Por esta época, quando dobrava o quarto de século e a Europa estrebuchava de nacionalismos e imperialismos, com a Conferência Internacional de Berlim (1884) a traçar os primeiros contornos do domínio europeu em África, Jaime Lima inicia uma prolixa produção literária, através da qual procura intervir na sociedade portuguesa, ou simplesmente exercer um magistério democrático de divulgação das ideias que, colhidas aqui e ali, lhe parecem merecedoras de partilha. Esta ânsia de comunicar exprime-se em cerca de novecentos títulos, distribuídos por dezenas de jornais e revistas, trinta livros, quatro traduções-adaptações e vinte opúsculos de outras tantas conferências. Uma parte importante da sua colaboração em publicações periódicas terá o destino da produção literária de John Ruskin: a compilação posterior em pequenos volumes, porque,

para serem companheiros do coração, os livros hão-de ocultar-se, como tudo o que é amado do coração; irão connosco, unidos ao corpo, sem que olhares profanos os insultem com escárnio ou indiferença. […] Por isso, eu quero aos livros bons e pequeninos, como às violetas do meu jardim.7

A Província, órgão do Partido Progressista fundado no Porto por Oliveira Martins, será o primeiro jornal a acolher colaboração continuada de Jaime Lima, que se estende por alguns anos. São artigos literários, sobre autores nacionais e estrangeiros, peças versando temas agrícolas, mas também aparecem os assuntos de cariz económico e social ou de política nacional e internacional, muitos deles a propósito de obras publicadas em diferentes países da Europa.

_DADOS FORNECIDOS:_
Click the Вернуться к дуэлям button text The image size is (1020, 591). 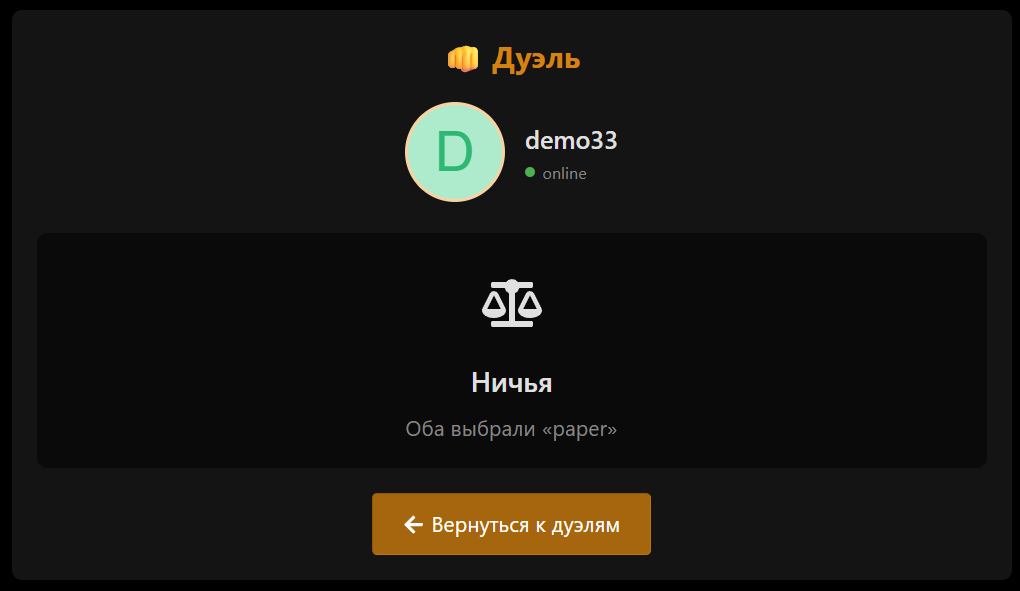coord(526,525)
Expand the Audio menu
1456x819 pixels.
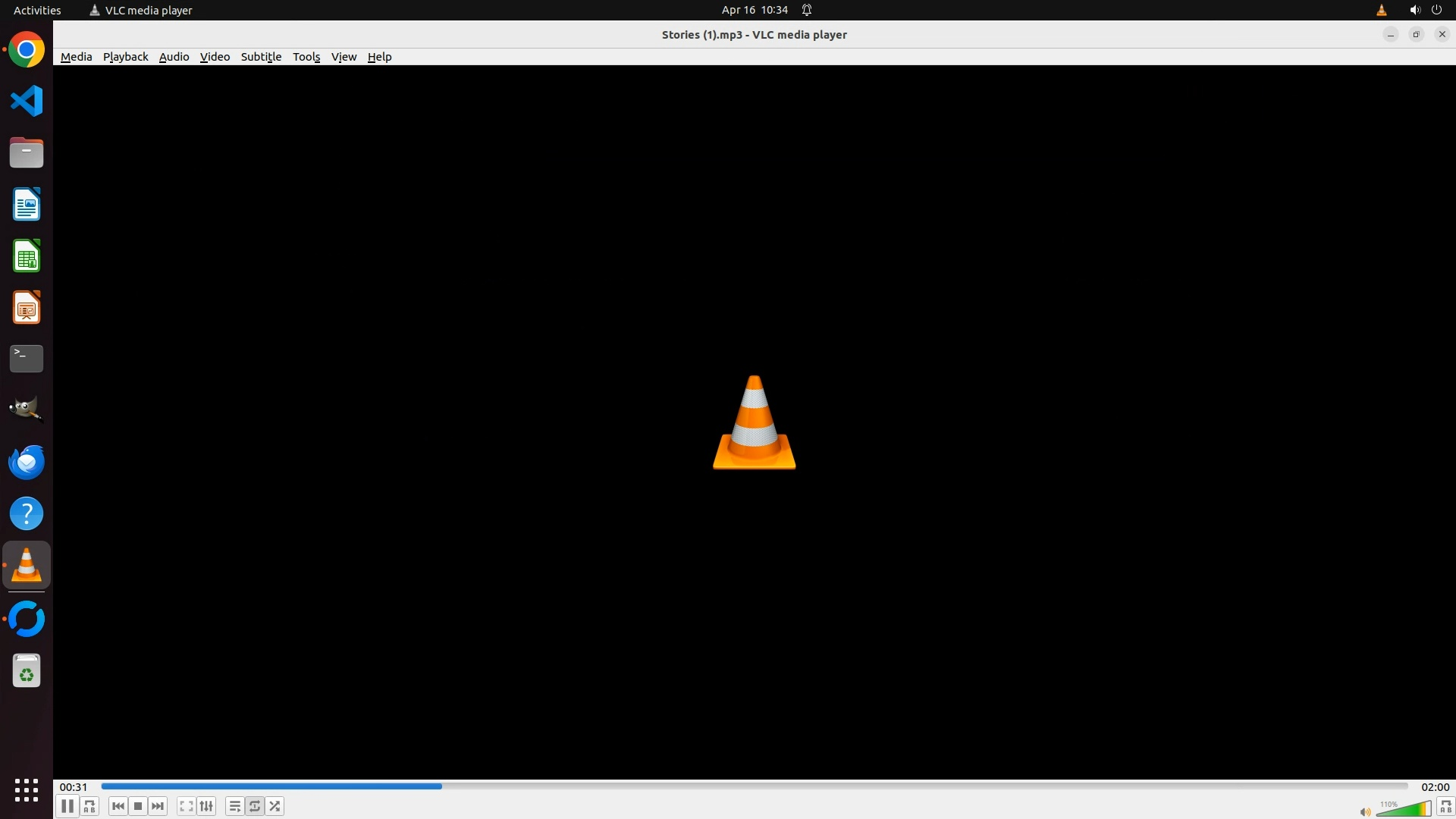click(x=174, y=57)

_INSTRUÇÕES A SEGUIR:_ Indique todos os temas dos textos de Jaime Lima publicados em A Província, agrupados tal como aparecem no excerto sobre Jaime Lima.

_RESPOSTA:_
- Literatura, sobre autores nacionais e estrangeiros
- Temas agrícolas
- Assuntos de cariz económico e social
- Política nacional e internacional